(Collected data)

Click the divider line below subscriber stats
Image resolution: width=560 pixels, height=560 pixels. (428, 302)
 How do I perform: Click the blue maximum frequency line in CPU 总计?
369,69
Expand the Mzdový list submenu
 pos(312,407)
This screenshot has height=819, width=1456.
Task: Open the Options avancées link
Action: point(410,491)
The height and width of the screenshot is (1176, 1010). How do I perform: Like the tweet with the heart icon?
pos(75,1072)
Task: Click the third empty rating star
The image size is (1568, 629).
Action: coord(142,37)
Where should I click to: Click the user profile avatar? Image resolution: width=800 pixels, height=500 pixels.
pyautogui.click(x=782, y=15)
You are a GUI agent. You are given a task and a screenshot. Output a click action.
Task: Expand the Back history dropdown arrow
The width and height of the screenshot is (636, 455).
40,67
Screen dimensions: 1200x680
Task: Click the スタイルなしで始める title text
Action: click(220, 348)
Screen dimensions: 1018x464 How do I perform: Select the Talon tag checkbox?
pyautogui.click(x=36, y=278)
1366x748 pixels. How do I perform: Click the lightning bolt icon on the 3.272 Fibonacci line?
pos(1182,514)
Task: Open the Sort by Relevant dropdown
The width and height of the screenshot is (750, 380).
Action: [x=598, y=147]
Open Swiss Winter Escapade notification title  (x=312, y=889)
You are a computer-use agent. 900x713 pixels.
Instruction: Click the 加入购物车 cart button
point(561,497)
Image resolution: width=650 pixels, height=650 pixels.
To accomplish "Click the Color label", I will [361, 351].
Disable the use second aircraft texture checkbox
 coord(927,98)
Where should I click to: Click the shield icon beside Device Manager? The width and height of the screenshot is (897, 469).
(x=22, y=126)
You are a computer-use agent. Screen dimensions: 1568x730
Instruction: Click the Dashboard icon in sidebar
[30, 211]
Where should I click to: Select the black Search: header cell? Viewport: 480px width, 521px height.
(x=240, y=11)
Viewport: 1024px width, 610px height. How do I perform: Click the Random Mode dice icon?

Assigned task =
Your answer should be the lines from the one containing "Where should I click to: Click the shield" through the last line of the records, repeated exactly and with nothing added.

Reply =
Where should I click to: Click the shield icon beside Device Manager? The width and height of the screenshot is (897, 469).
(x=22, y=126)
You are a computer-use agent. Screen dimensions: 1568x730
Instruction: Click the Dashboard icon in sidebar
[30, 211]
Where should I click to: Select the black Search: header cell? Viewport: 480px width, 521px height.
(x=240, y=11)
Viewport: 1024px width, 610px height. How do I perform: Click the Random Mode dice icon?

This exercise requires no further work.